Pada test screening, para tester tidak suka endingnya, tapi karena
satu dan lain hal tidak dilakukan perbaikan. Hasilnya Gigli mendapat sembilan
nominasi—dan mendapat enam gelar Razzies—di
Golden Raspberry Awards 2003 antara
lain untuk gambar terburuk, aktor terburuk, aktris terburuk, sutradara
terburuk, dan skenario terburuk. Padahal film ini sudah diisi aktor kelas dunia
macam Ben Affleck, Jennifer Lopez, dan Al Pacino.
Menghormati
Penonton
Lalu bagaimana
dengan serial-serial televisi Indonesia yang dibuat tanpa riset?
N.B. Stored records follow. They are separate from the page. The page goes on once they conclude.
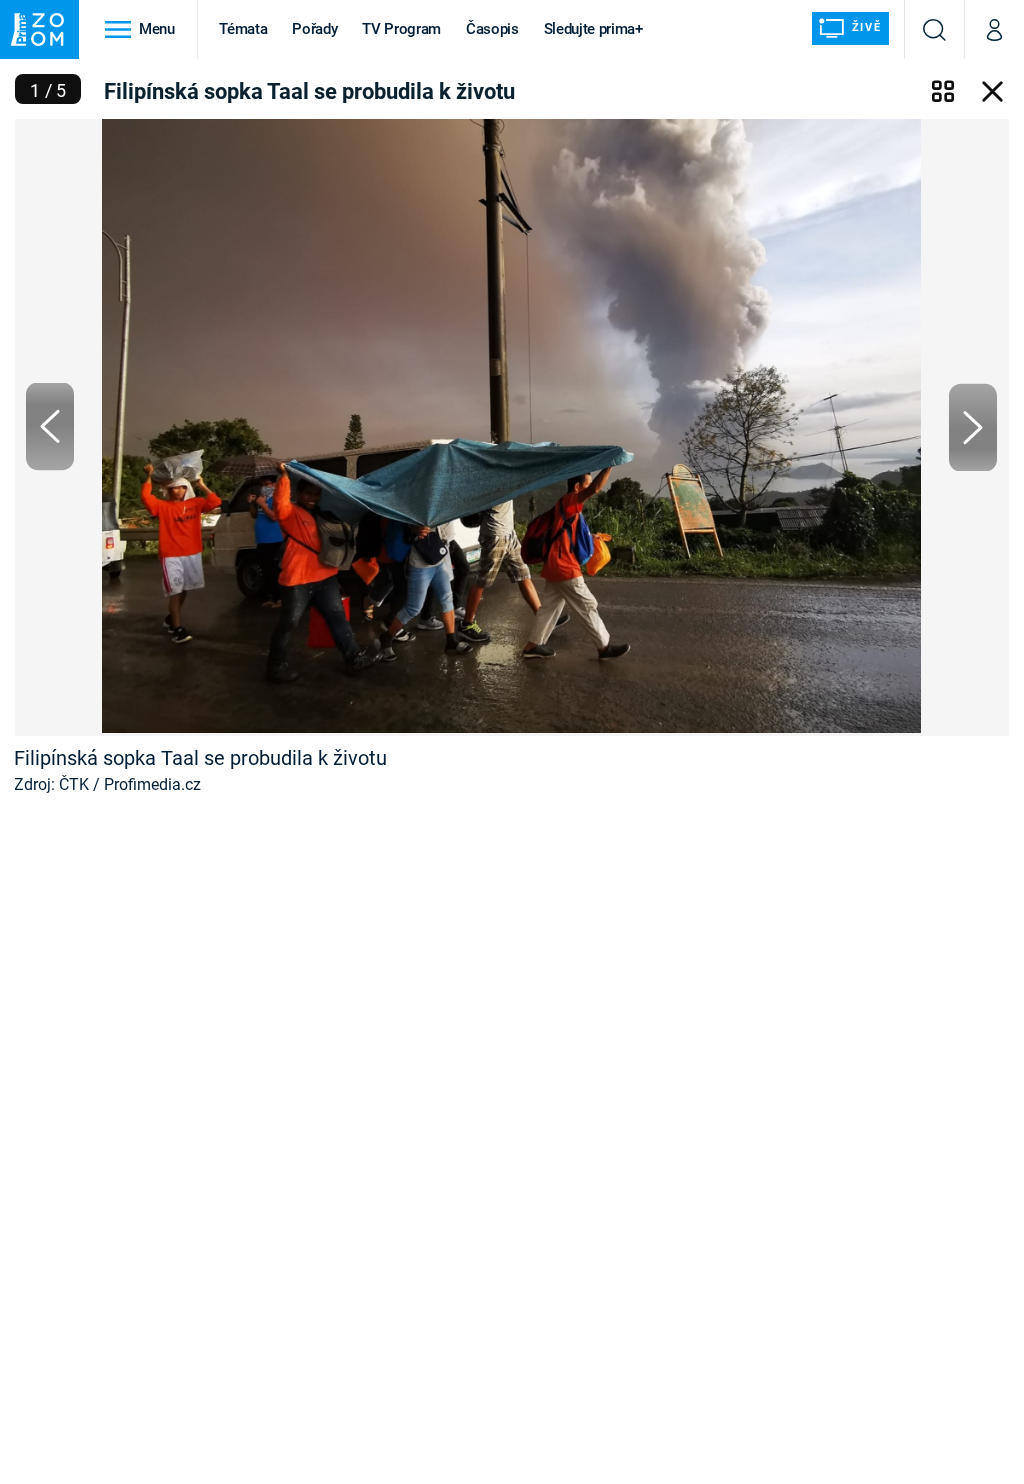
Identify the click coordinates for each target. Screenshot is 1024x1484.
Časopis (492, 29)
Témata (243, 29)
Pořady (314, 29)
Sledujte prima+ (593, 29)
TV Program (401, 29)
Siapa yang
salah?
Sebenarnya tidak
ada yang salah bila kita menerima fakta bahwa serial-serial itu dibuat oleh
para pedagang. Contohnya kembali pada TSM, disana Manoj Punjabi benar-benar
menunjukkan kehebatannya sebagai seorang pedagang. Dengan instingnya dia
melempar sebuah produk ke pasar tanpa riset, dia lakukan berbagai trik dagang
agar pengiklan masuk, konsumen kenal produknya, dan rating produk dia melonjak
tinggi, hingga pada akhirnya dia mendapat untung dari produk itu.
Soal produknya
bagus atau tidak itu akan dipikirkan belakangan, karena sekali lagi skill
seorang filmmaker adalah membuat film
bagus, sementara skill seorang
pedagang adalah menjual sebuah produk dengan kualitas apapun hingga mendapat
untung yang besar. Kesimpulannya: Manoj Punjabi adalah pedagang, dan pada
serial TSM dia “hanya” melakukan pekerjaannya sebagai pedagang, tidak kurang
dan tidak lebih.
Tapi bukankah
lebih baik jika kita bisa membuat film yang laku di pasaran sekaligus bagus
dalam penceritaan? Memang betul, tapi melihat pasar televisi kita dikuasai oleh
para pedagang rasanya sedikit yang bisa memahami konsep itu. Sedihnya, kondisi
ini juga menunjukkan bahwa belum banyak film televisi di Indonesia yang menghormati
penonton.
Mengapa bisa
dibilang menghormati? Karena dalam film, ruang untuk keterlibatan penonton
harus disediakan, dan keterlibatan ini hanya bisa terjalin bila penonton bisa
menikmati film tersebut, Lola Amaria menjelaskan bila film dikemas dengan isi
kasus yang dirasakan penonton, maka mereka akan lebih ingin menonton.
Lewat pernyataan
Lola itu bisa kita simpulkan bahwa mencari penonton yang pas bagi film kita—sekaligus
menentukan waktu penayangan agar film tersebut tepat sasaran—memang penting
sekali. Karena sebuah film yang membuang penonton, tidak melibatkannya menjadi
bagian film, hanya bergerak sendiri di tataran imajinasi pembuatnya adalah jenis
film yang egois, dan siapa di antara kita yang suka pada sifat egois? Tentu
saja tidak ada.
Lewat riset,
sebuah film mendapat jaminan sukses jangka panjang, bukan hanya jadi ajang
mengumpulkan uang dalam sekejap. Namun masalahnya selain film televisi kita
dikuasai oleh pedagang, ternyata banyak juga filmmaker (terutama pemula) yang menganggap bahwa riset itu adalah
kegiatan yang rumit, karenanya mereka menghindari kegiatan ini. Padahal
sebenarnya banyak keuntungan yang bisa diambil bila kita mau sedikit meluangkan
waktu dan biaya untuk riset. Kecuali kalau kita memang bermental pedagang, maka
silahkan ikuti insting dan gunakan segala kosakata kaum pedagang seperti
untung, rugi, break even point, investor,
marketing, konsumen, atau pendapatan. Masalahnya penonton televisi
Indonesia tidak perlu pedagang, mereka perlu filmmaker yang benar-benar filmmaker.
Jadi sekarang
mari kita bekerjasama saja untuk hasil terbaik. Serahkanlah pembuatan
film—terutama film televisi yang memiliki basis penonton terbanyak—pada filmmaker agar tercipta film yang bagus.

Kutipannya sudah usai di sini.